I am a Postdoctoral fellow in Julin Maloof's lab in the Section of Plant Biology at the University of California Davis.
In 2005, I completed my PhD. in JM Martinez-Zapater's lab at the CNB (National Center for Biotechnology) in Madrid, Spain, where I performed a quantitative genetic analysis of flowering time in tomato .
My main interests are based on the application of modern genetic and bioinformatic techniques to the study of plant evolution. To do this I survey different species and natural populations of plants presenting variation in interesting characteristics, and analyze the responsible molecular mechanism. Here is an small description of some of my work:
QTL analysis of the shade avoidance response in Arabidopsis
It is well known that plants from different light environments exhibit different degrees of responsiveness to similar light stimulus. For example, plants accommodated to sunny environments detect foliar shade from neighboring vegetation and respond increasing their petioles/stems and reducing the time to reproduction, a phenomenon called the "shade avoidance response". On the other hand, plants adapted to live under dense canopies are less sensitive to the shade and present a reduced shade avoidance response.
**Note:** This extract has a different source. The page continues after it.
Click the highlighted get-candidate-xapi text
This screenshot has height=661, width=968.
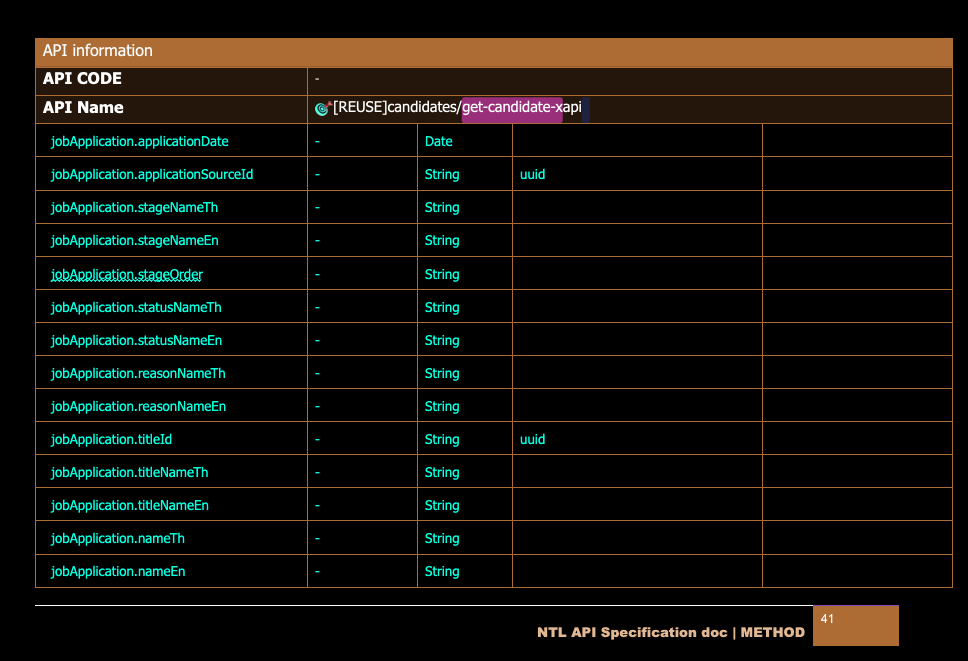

To identify the molecular mechanisms underlying this differences we are performing QTL analysis using a previously developed, well characterized Recombinant Inbred Line set descent from two different natural populations of Arabidopsis thaliana: Bayreuth, originary from the German low altitude fallow lands, and Shahdara, from the high mountains of Tadjikistan .
We grew replicated individual RILs in environments simulating shade and sun conditions and characterized them on a number of traits associated with the shade avoidance response syndrome. For the QTL analysis we calculated a shade avoidance response index fitting fixed effect models to the phenotipic data, and used an available genetic map for the population that includes more than 500 Single Feature Polymorphism (SFP) markers .
LOD score graph for several of the traits measured
We are now focusing in a chromosomal region containing about 200 genes to fine map and identify the gene responsible for the differential response to shade between the two natural populations. To do this we employ traditional genetic approaches as well as genomic and network analysis. We are developing a protocol to construct gene networks that will help us consider candidate genes based on coexpression with other genes across microarray experiments , colocalization with expression QTLs , functional categorization  and presence of polymorphisms between the parental lines .
Fragment of a gene network
Single Nuncleotide Polymorphism discovery between wild Tomato species
We use bioinformatics to detect Single Nucleotide Polymorphisms among the numerous tomato EST sequences available in the databases. We aim to estimate divergence rates among genes from selected species, and obtain a new set of molecular markers useful in natural variation studies. We use this data to perform functional and evolutionary pre-genomic analyses, which should give us an idea of which gene families evolve more rapidly/slowly and have been important during tomato domestication. The results from this work have been published  and are available to the community here.
Molecular evolution of PHYTOCHROME B
PHYTOCHROME B (PHYB) is the main plant photoreceptor involved in the shade avoidance response. This gene has been reported to be under selective pressure, suggesting that plants with different shade avoidance responses may have different functional alleles of PHYB. Under these presumptions we are sequencing and cloning PHYB genes from a number of species with diverse shade avoidance behaviors. We will soon test if the variation in light responses between these plants are due to particular amino-acid changes in this photoreceptor.
amino-acid changes in a fragment of the PHYB gene in 8 species, red and black bars indicate non-conserved/conserved amino-acid changes respectively
Proteomics of light perception
When plants are exposed to light a number of changes occur that are controlled by complex signaling processes. Light perception includes interaction with flowering time pathways, the circadian clock and hormone pathways between others. Genetics and genomic analysis have so far allowed us to identify and understand part of how this signals occur at the gene expression level, but very little is known about the changes produced in the plant at protein level. The new advances in Proteomics make possible to identify small protein changes with high precision. In collaboration with the Proteomics Facility at the UC Davis Genome Center we are preparing a set of experiments that will allow us to determine the accuracy and power of the newest techniques in protein quantification and to better understand how the proteome is regulated by light.